Una condanna a morte eseguita in Giappone. Lui aveva ucciso ben 7 persone e la giustizia non è stata meno clemente. Un’esecuzione che è diventata sentenza definitiva anche dopo il processo di appello del 2015.
Tomohiro Kato, questo il nome dell’uomo, è uno dei primi destinatari della legge sulla pena di morte in Giappone.
Quando si pensa che, nei paesi industrializzati e civilizzati, certe forme di giustizia siano state abbandonate da un pezzo, si sbaglia di grosso. Dopo gli Stati Uniti, noti in tutto il mondo per l’applicazione, in più occasioni, della legge sulla pena di morte, dallo scorso dicembre, ad essi, si è affiancato anche il Giappone e, in soli pochi mesi, ha già eseguito 4 condanne.
L’ultima qualche giorno fa, con la condanna di Tomohiro Kato, ex operaio precario di soli 39 anni.

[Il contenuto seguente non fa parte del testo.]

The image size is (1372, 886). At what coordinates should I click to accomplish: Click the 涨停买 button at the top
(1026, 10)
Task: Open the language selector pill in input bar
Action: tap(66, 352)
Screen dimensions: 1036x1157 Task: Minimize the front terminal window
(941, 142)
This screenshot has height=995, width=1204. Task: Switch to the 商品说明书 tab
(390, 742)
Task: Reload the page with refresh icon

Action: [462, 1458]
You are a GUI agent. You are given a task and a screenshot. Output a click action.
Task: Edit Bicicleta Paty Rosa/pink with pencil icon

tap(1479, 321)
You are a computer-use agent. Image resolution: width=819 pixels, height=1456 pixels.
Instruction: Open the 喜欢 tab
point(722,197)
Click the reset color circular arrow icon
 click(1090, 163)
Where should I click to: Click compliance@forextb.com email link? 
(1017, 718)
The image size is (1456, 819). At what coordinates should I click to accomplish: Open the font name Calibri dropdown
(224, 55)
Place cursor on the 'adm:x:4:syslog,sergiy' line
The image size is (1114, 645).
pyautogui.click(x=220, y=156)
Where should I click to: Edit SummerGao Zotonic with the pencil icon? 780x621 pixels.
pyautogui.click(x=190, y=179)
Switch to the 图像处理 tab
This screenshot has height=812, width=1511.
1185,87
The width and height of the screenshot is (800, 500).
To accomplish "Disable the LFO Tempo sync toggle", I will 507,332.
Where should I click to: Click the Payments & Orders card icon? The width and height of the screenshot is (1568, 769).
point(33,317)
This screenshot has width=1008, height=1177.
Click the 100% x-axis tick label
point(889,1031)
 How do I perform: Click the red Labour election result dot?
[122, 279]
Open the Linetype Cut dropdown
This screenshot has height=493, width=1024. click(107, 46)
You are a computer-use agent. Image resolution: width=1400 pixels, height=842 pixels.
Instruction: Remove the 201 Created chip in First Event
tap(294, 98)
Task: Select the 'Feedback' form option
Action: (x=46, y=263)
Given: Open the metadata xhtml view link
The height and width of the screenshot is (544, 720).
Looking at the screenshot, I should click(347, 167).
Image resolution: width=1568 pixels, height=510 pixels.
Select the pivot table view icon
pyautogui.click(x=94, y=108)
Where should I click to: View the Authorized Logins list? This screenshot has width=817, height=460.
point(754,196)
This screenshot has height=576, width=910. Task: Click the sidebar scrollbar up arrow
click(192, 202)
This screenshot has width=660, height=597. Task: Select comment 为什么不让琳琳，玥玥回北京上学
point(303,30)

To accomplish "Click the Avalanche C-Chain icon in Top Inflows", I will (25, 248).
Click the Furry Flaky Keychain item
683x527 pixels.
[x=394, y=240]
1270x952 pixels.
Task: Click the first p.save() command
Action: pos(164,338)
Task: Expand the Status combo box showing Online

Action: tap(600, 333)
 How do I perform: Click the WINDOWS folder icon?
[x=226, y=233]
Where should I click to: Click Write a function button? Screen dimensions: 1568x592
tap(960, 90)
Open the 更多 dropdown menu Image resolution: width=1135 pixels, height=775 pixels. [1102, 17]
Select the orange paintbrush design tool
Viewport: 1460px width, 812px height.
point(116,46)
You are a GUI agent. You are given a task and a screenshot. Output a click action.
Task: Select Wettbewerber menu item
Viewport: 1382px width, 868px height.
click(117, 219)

Ma andiamo con ordine e ricostruiamo la vicenda.
Kato, nel giugno del 2008, aveva ucciso 7 persone ad Akihabara, nella zona di Tokyo. I suoi omicidi erano arrivati alle cronache anche per il motivo non ben spiegato e per la loro efferatezza.
Lui guidava un camion e, con questo stesso mezzo, ha investito alcuni passanti in pieno giorno. Non contento già del primo massacro che aveva fatto, aveva fermato il veicolo, era sceso e armato di pugnale, con lama a doppio taglio, aveva iniziato ad accoltellare persone a caso in strada, arrivando così ad uccidere le 7 persone che dicevamo e a ferirne altre 10.
Una condanna più che certa ma che ha visto la sua conferma solo sette anni dopo la data del massacro stesso, nel 2015. La sua condanna era stata confermata nel 2012. Poi la speranza della sua difesa che, il processo d’appello del 2015, avrebbe potuto risparmiargli l’estrema condanna. Ed invece no: è stata confermata ed eseguita, però, solo qualche giorno fa.
Ma perché aveva fatto tutto questo? Kato era un lavoratore precario di uno stabilimento di produzione a Tokyo. Poco prima di pensare e progettare la sua strage, aveva saputo che il suo contratto di lavoro era in scadenza proprio nel giugno del 2008. Aveva paura di perdere tutto, anche la casa e, diventare quindi un senza fissa dimora.
Era stato anche ospitato dal suo datore di lavoro per qualche tempo ma, questo, non gli aveva permesso di progettare il massacro. Lo aveva anche confidato su internet ma, evidentemente, qualcuno lo aveva criticato e anche troppo. Questa è stata una delle motivazioni, spiegate anche dallo stesso Kato, al processo, quasi a giustificare e a dare una motivazione “giusta” alla sua strage.
Sta di fatto che la morte di 7 persone ed il ferimento di altre 10 le porterà per sempre sulla sua coscienza. E la giustizia giapponese ha cosi deciso per la sua condanna a morte. Prima di Kato, già altre tre persone, sempre accusate di omicidio, erano state condannate a morte mediante impiccagione.
In entrambi i casi, la condanna è stata pienamente appoggiata e sostenuta anche dall’opinione pubblica del Paese asiatico.